Les rendements obligataires européens augmentent jusqu'à 10 points de base
Les rendements des obligations d'État en Europe ont fortement augmenté mercredi, la hausse des prix de l'énergie ayant alimenté les inquiétudes concernant une nouvelle vague d'inflation. Le rendement du Bund allemand à 10 ans, une référence clé pour la région, a augmenté de 6 points de base pour atteindre 2,897 %. D'autres dettes souveraines ont suivi, avec des rendements sur les obligations françaises, italiennes et belges à 10 ans grimpant jusqu'à 10 points de base. Au Royaume-Uni, le rendement des gilts à 10 ans a augmenté de 8 points de base pour atteindre 4,641 %.
Les bons du Trésor américain se sont avérés plus résistants, bien que leurs rendements aient également augmenté. Le rendement du Trésor à 10 ans a ajouté 3,3 points de base pour atteindre 4,167 %. Cette moindre variation reflète la position des États-Unis en tant qu'exportateur net d'énergie, ce qui les isole partiellement des chocs pétroliers mondiaux par rapport aux nations européennes importatrices d'énergie.

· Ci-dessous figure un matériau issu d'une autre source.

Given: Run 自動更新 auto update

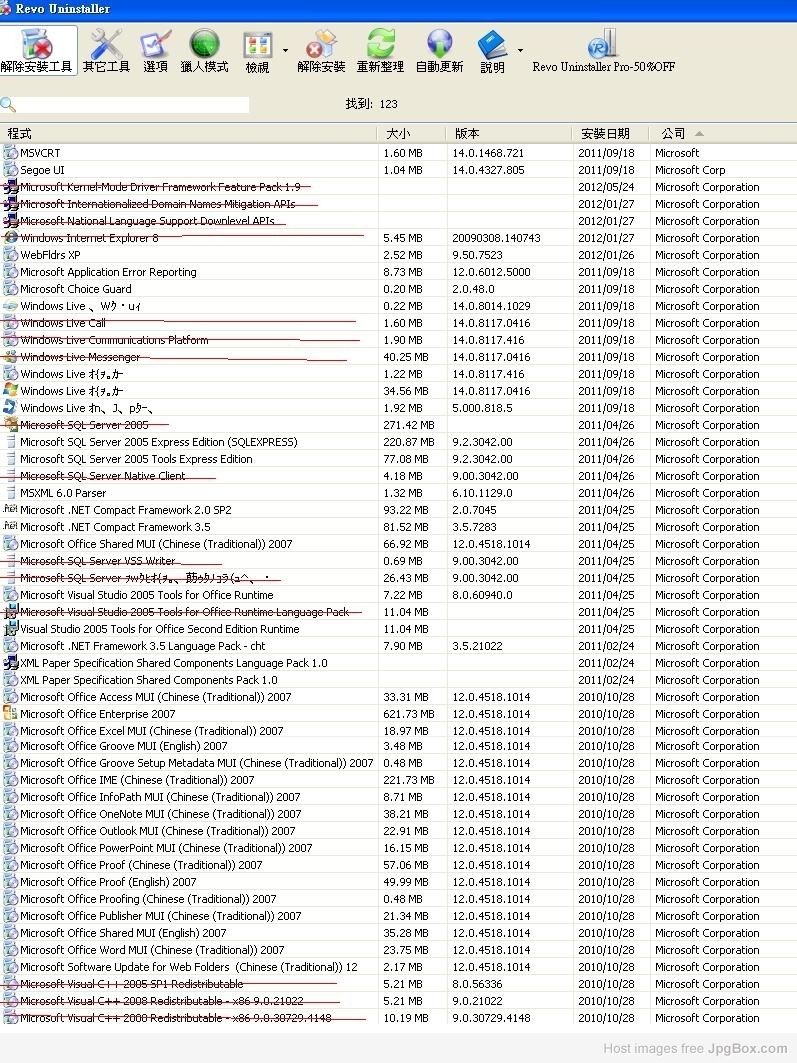Looking at the screenshot, I should pos(439,52).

Le Brent gagne 5,6% alors que les tensions à Ormuz s'intensifient
La vente massive d'obligations d'État correspond directement à un pic des prix du pétrole causé par l'escalade du conflit au Moyen-Orient. Le Brent, référence internationale, a augmenté de 5,6% pour atteindre 92,80 dollars le baril, tandis que le brut West Texas Intermediate (WTI) a gagné 6,2% pour atteindre 88,65 dollars. Les augmentations de prix reflètent les tensions en cours, y compris le minage du détroit d'Ormuz par l'Iran, un canal critique pour les expéditions mondiales de pétrole. Une brève baisse des prix suite à la proposition de l'Agence Internationale de l'Énergie de libérer 400 millions de barils des réserves stratégiques a été rapidement inversée alors que l'incertitude géopolitique persistait.
Les marchés anticipent une hausse de 25 points de base de la BCE, annulent les paris sur une baisse de la BoE
La hausse soudaine des coûts de l'énergie a contraint à une rapide réévaluation des attentes de politique de la banque centrale. Pour la Banque Centrale Européenne, les marchés monétaires anticipent désormais une augmentation des taux d'intérêt de 25 points de base d'ici septembre, un renversement marqué par rapport aux attentes précédentes selon lesquelles la banque maintiendrait ses taux stables cette année. Ce changement a été renforcé par les commentaires du décideur politique de la BCE, Peter Kazimir, qui a noté qu'une hausse des taux pourrait être plus proche que prévu.
Au Royaume-Uni, les attentes des investisseurs concernant un assouplissement monétaire se sont évaporées. Avant le conflit, les marchés avaient évalué à 83% la probabilité d'une baisse des taux de la Banque d'Angleterre lors de sa réunion du 19 mars. Désormais, les paris sur une baisse ont été presque entièrement supprimés, les marchés anticipant une chance minimale de réduction jusqu'en 2026. Cela reflète les craintes que le choc énergétique puisse ajouter entre 0,3 et 1,2 point de pourcentage à l'indice des prix à la consommation du Royaume-Uni, qui s'élève déjà à 3,0 %, bien au-dessus de l'objectif de 2 % de la BoE.